*Goal*. Reproduce word for word the part of the drilling vessel patent excerpt that opens with the words containing "FIG. 5 is a" and closes with "reference numerals, respectively.".

*Page extract*.

FIG. 2 is an elevation view of a portion of FIG. 1 which illustrates the coupling of the marine riser to the tensioner assembly;

FIG. 3 is an isometric view of a tensioner assembly constructed according to the teachings of the present invention;

FIG. 4 is an isometric view of an alternate embodiment of the present invention;

FIG. 5 is a schematic illustration of the apparatus shown in FIG. 3;

FIG. 6 is a schematic diagram of the apparatus shown in FIG. 4; and,

FIG. 7 is an electrical schematic diagram of a typical control circuit for controlling the operation of the riser recoil preventer system of the present invention.

DETAILED DESCRIPTION

In the description which follows, like parts are marked throughout the specification and drawing with the same reference numerals, respectively.

Referring now to FIG. 1 of the drawing, the invention is incorporated in a semi-submersible offshore drilling vessel 10, the general features of which are illustrated in FIG. 1 of the drawing. The semi-submersible offshore drilling vessel 10 includes a platform or main deck 12 supported by spaced stability columns 14, 16 and buoyant hulls 18, 20. The drilling vessel 10 is illustrated in a submerged drilling position in a body of water 22. Tubular trusses 24, 26 interconnect the hulls 18, 20, the stability columns 14, 16 and the deck 12. A large capacity revolving crane 28 mounted on one side of the deck 12 for handling heavy equipment such as a BOP stack. A traveling hoist 29 is provided for transporting heavy equipment such as a BOP from a storage position to a launching position. A small revolving crane 30 is provided for lifting and handling drill string sections and riser sections. Crew quarters 32 and associated drilling equipment are also mounted on the main deck 12.

*Raw data*.
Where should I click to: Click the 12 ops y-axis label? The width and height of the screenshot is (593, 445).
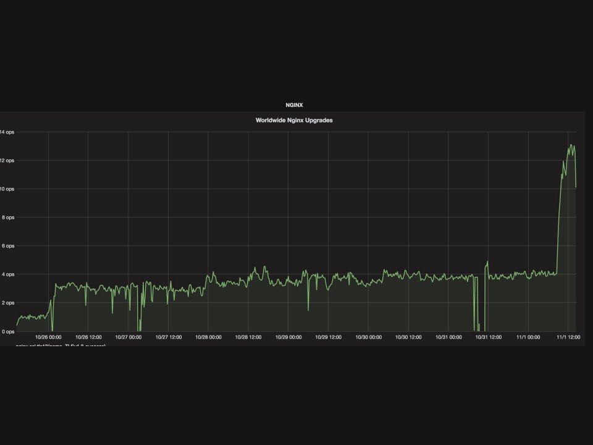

*Correct result*.
FIG. 5 is a schematic illustration of the apparatus shown in FIG. 3;

FIG. 6 is a schematic diagram of the apparatus shown in FIG. 4; and,

FIG. 7 is an electrical schematic diagram of a typical control circuit for controlling the operation of the riser recoil preventer system of the present invention.

DETAILED DESCRIPTION

In the description which follows, like parts are marked throughout the specification and drawing with the same reference numerals, respectively.